Questions>
**1)** Reproduce the Breaking Bad essay from "From the first" to "himself won’t recognize.", renaming "chemistry teacher" to "science teacher".
**2)** In the Breaking Bad essay, what does Walt finally admit to Skyler in "Felina"?
**3)** Please carry on the Breaking Bad essay from its last sentence.

Show creator and executive producer Vince Gilligan has been known to say that Breaking Bad was the story of Mr. Chips becoming Scarface, but that doesn’t begin to do justice to what happened during those five seasons. This is why we need to step back, to admire that work of art, and try to assess it on the “whole” work rather than a few final episodes.

From the first episode in season one, we saw the scope of Walter Hartwell White’s drop into the depths away from the light. By making a conscious decision to “cook” an illegal drug for profit (even if ostensibly to make provision for his family after a diagnosis of terminal and inoperable cancer) Walt chose to enter a world where violence and death were always seconds away. He fortunately escapes the first episode with just some damage to his RV, but in the process he has broken the law and taken out two drug dealers. This start of things opened us up to go along for the ride, to see how this seemingly mild mannered chemistry teacher could turn into something even he himself won’t recognize.

After that first episode, I know I was hooked and would be there (62 episodes later) when it all would end. Perhaps none of us accepted where Breaking Bad was going, but as Walt became increasingly dark, and the heft of his deeds started involving more people, we had to begin facing the inevitable. I know that Jane’s death sort of caught me by surprise – I didn’t think Walt would let her die, but the after effects (especially the plane crash), shook me up and made me realize that Walt was digging a hole from which there would be no escape.

There is no way to truly think of him as “good” after that, and yet we still see him going through the motions, being the family man, and professing even to himself that all he is doing is for his wife and children. People wanted to believe it because Walt wanted to believe it too, and if it were other than that then the evil heft of his deeds would be almost unfathomable. This is why when Walt finally admits to Skyler “I did it for me” in “Felina,” there is a slap across the audience’s faces louder than Cher hitting Nicholas Cage in Moonstruck. If we were still in a collective fog, that slap had to bring us out of our trances. It was finally the “confession” that Walter Hartwell White needed to make, and not that it provided Walt redemption (that would come later with Jesse), but it allowed him to settle things with Skyler and to see his baby Holly one last time.

So looking at the whole series, the first episode and “Felina” provide apropos opening and closing to the video novel. We got hooked at the start, kept reading all the way through, and got to the last page and felt closure, even as our anti-hero lay in his own blood staring at the camera. We take a step back, and just as the whole of Guernica involves all its parts, every episode moved the story along the way to its only logical, and painful, conclusion.

Given information>

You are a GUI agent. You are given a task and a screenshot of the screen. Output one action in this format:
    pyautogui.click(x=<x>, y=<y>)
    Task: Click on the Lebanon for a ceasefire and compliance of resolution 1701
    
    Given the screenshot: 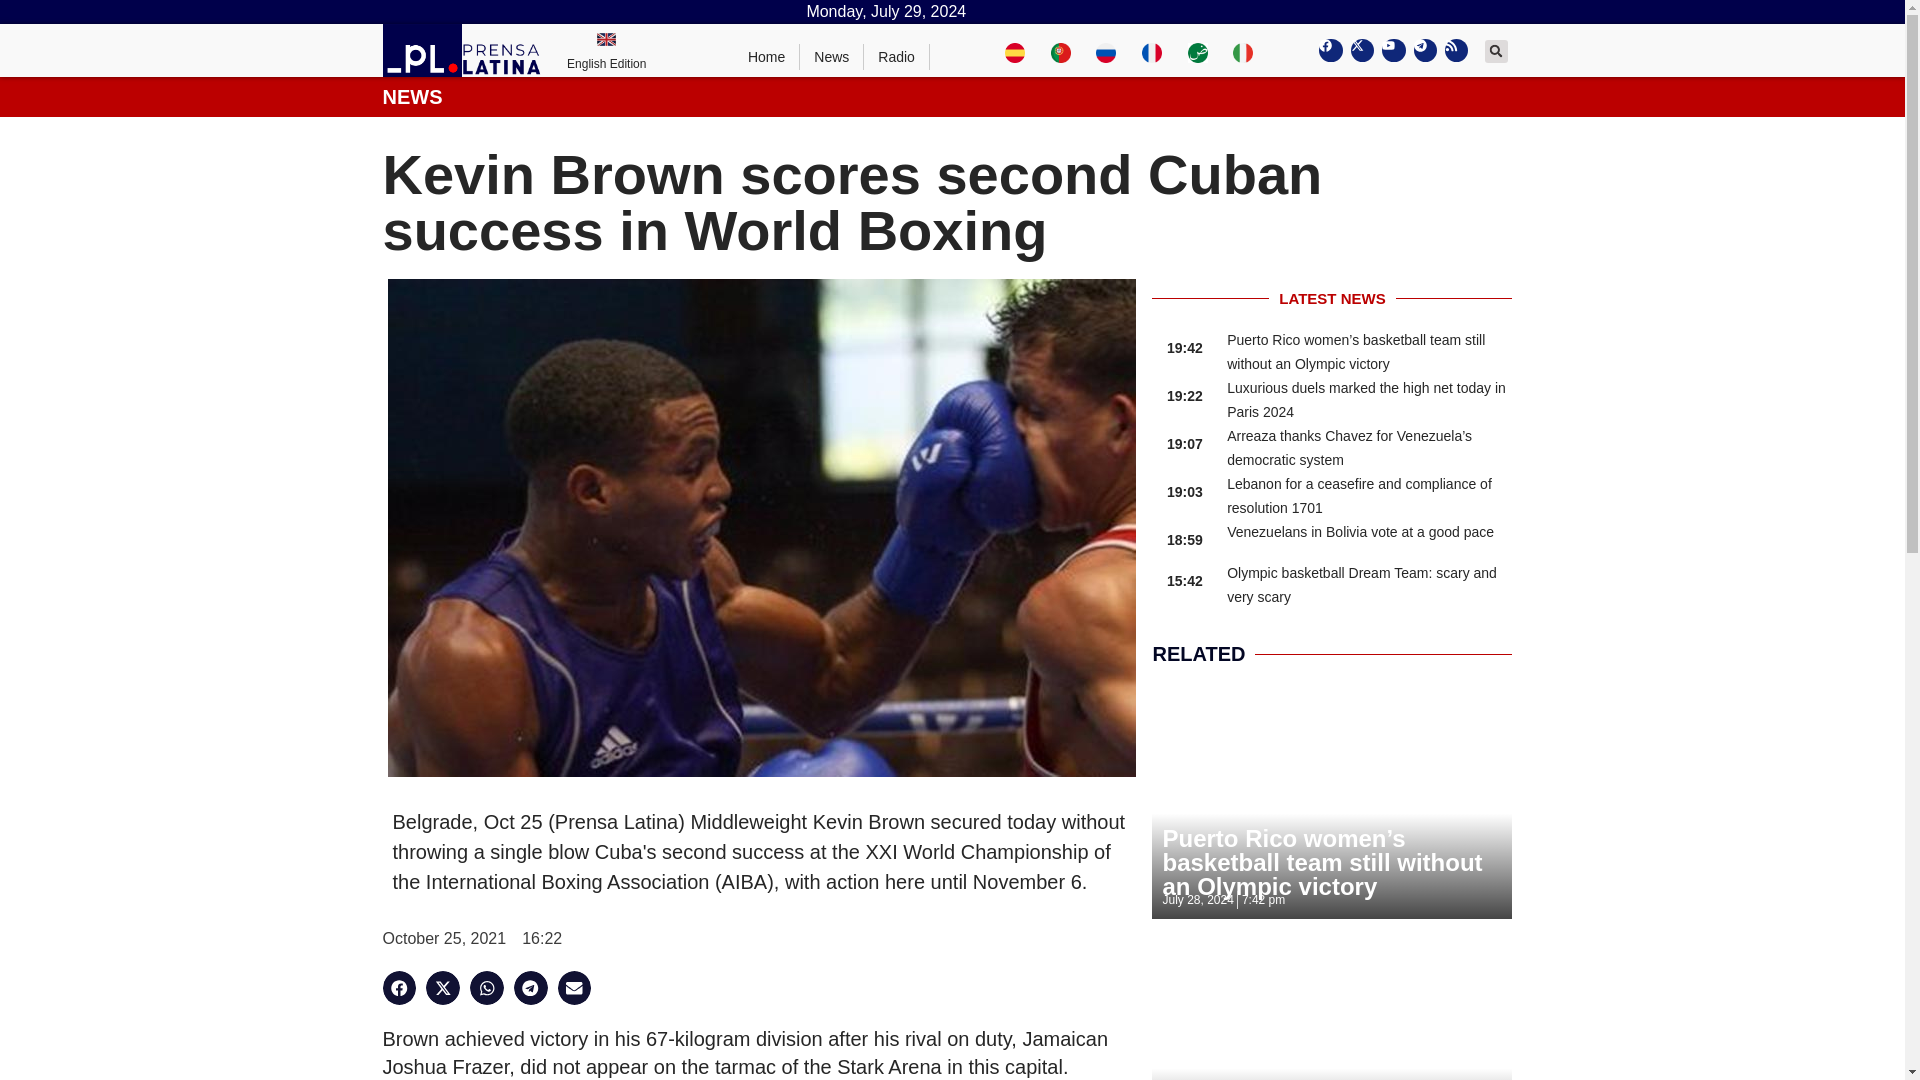 What is the action you would take?
    pyautogui.click(x=1358, y=496)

Solved problems>
**1)**
From the first episode in season one, we saw the scope of Walter Hartwell White’s drop into the depths away from the light. By making a conscious decision to “cook” an illegal drug for profit (even if ostensibly to make provision for his family after a diagnosis of terminal and inoperable cancer) Walt chose to enter a world where violence and death were always seconds away. He fortunately escapes the first episode with just some damage to his RV, but in the process he has broken the law and taken out two drug dealers. This start of things opened us up to go along for the ride, to see how this seemingly mild mannered science teacher could turn into something even he himself won’t recognize.

**2)** He admits, "I did it for me."

**3)**
No, amazingly most of us never wanted Walt to die, but that seemed rather incongruous since we knew from the start that he had inoperable cancer. It was likely that he would die from a bullet first (as he does), but the cancer was always there, with his bald head a constant reminder of the fact. We also never wanted Hank to die, but looking back over the series that likelihood should have never been discounted. Even in the first episode Hank is depicted as having cockiness and an edge that bothers Walt a little bit. The way he holds his gun, shows it to Junior, and then invites Walt for a ride along to a DEA arrest scene should have been foreshadowing that Hank would not survive the finale.

Now that we all know the ending, I suggest that you to go back and look at the beginning again and try to go all the way through the episodes (Netflix is your best bet right now). You will appreciate Gilligan’s mastery of tone and his visual acuity, and there will be a growing sense in you of an appreciation of direction. We may not have known where Walter White and company were going, but it’s clear that Gilligan knew all along. 

finale 3There have been some negative reactions to the finale, especially about the way Walt seemed too conveniently to tie up loose ends. The truth is that it makes perfect sense that a man who knew he was dying would want to do this. How it happens follows what Jesse told Hank on the video confession; Walt was smarter than everyone and luckier too. That is why when he rigs the machine gun to go off at a touch of a button, we should have appreciated that this is Walt using that intelligence and luck to outsmart and outgun the neo Nazis who seemed to be a good deal worse than he was.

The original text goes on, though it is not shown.